Aprovecho este paréntesis para hablar de la portada, que exhibe la pieza
El Fuji Azul de Hokusai. Allí vemos al monte Fuji solitario, melancólico, hermoso y nevado. Y es precisamente esa palabra —nieve— la que venía buscando.

Animales-acecho-nieve: este campo semántico me conduce de inmediato a un verso de César Vallejo que me acompaña desde hace años: «Tengo un miedo terrible de ser un animal de blanca nieve». Si ya vimos a Arístides como cazador de creaturas y luego como acechador de personas, ahora, a la luz de este Fuji nevado, lo vemos acechándose a sí mismo. Si hay un bestiario en este libro, el poeta también forma parte de él.

En el poema inicial, el que da nombre al volumen, presenciamos varias escenas de enorme potencia: el pintor anciano y enloquecido, el mar arrasándolo todo, la espuma acariciando el pelaje sedoso de un caballo muerto. Pero el giro importante ocurre al final, con los versos que cito a continuación:


        Todos los seres, las cosas, mueren.
        Todos los hombres morirán
        pero no todos lo harán quejándose,
        piensa el pintor feliz, experto,
        frente a un cuadro azul
        que en su sello dice:

        retrato de la ola
        mirando su reflejo
        en el agua.

Ese detalle, casi inadvertido, marca la lectura del libro entero. Porque el cuadro no representa al mar, ni al paisaje, ni a la ola: representa el reflejo de la ola mirándose a sí misma. Lo que vemos es un autorretrat.

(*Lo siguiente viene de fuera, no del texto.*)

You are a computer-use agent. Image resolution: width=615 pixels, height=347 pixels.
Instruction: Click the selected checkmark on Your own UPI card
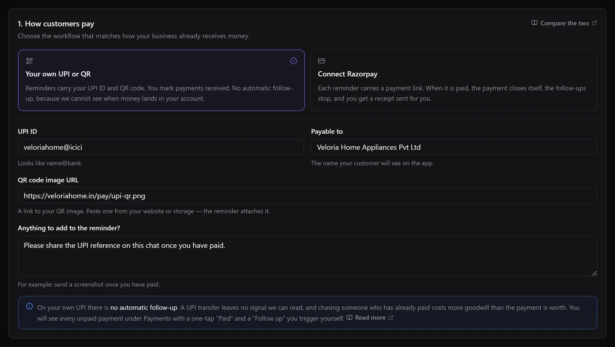(294, 61)
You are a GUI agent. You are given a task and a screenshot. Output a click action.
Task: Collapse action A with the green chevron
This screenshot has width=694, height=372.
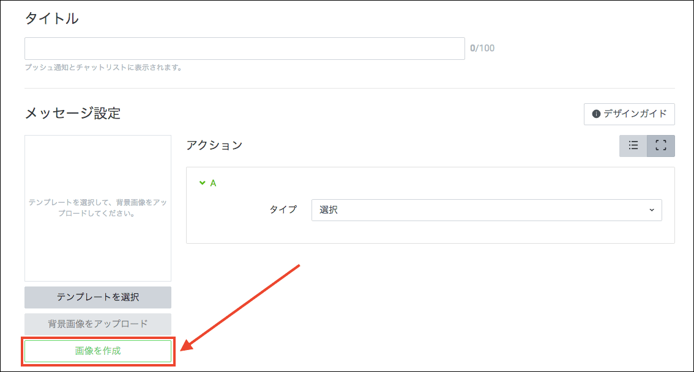[x=202, y=183]
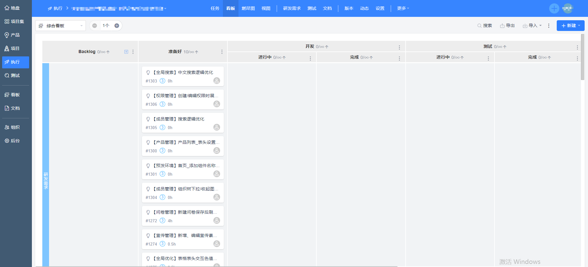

A partir de esa revelación, se vuelve claro que cada animal que Arístides persigue es también él mismo. Cada bestia cazada, es una forma desplazada del yo. Y lo mismo ocurre con cada figura histórica o ficticia a la que sigue con devoción: Katsushika, Sakamoto, Da Vinci, Owen… todos funcionan como espejos.

Cuadro azul sobre fondo de nada
es, finalmente, el autorretrato de las bestias que caminan dentro de Arístides [animales y humanas]. Una poética del reflejo.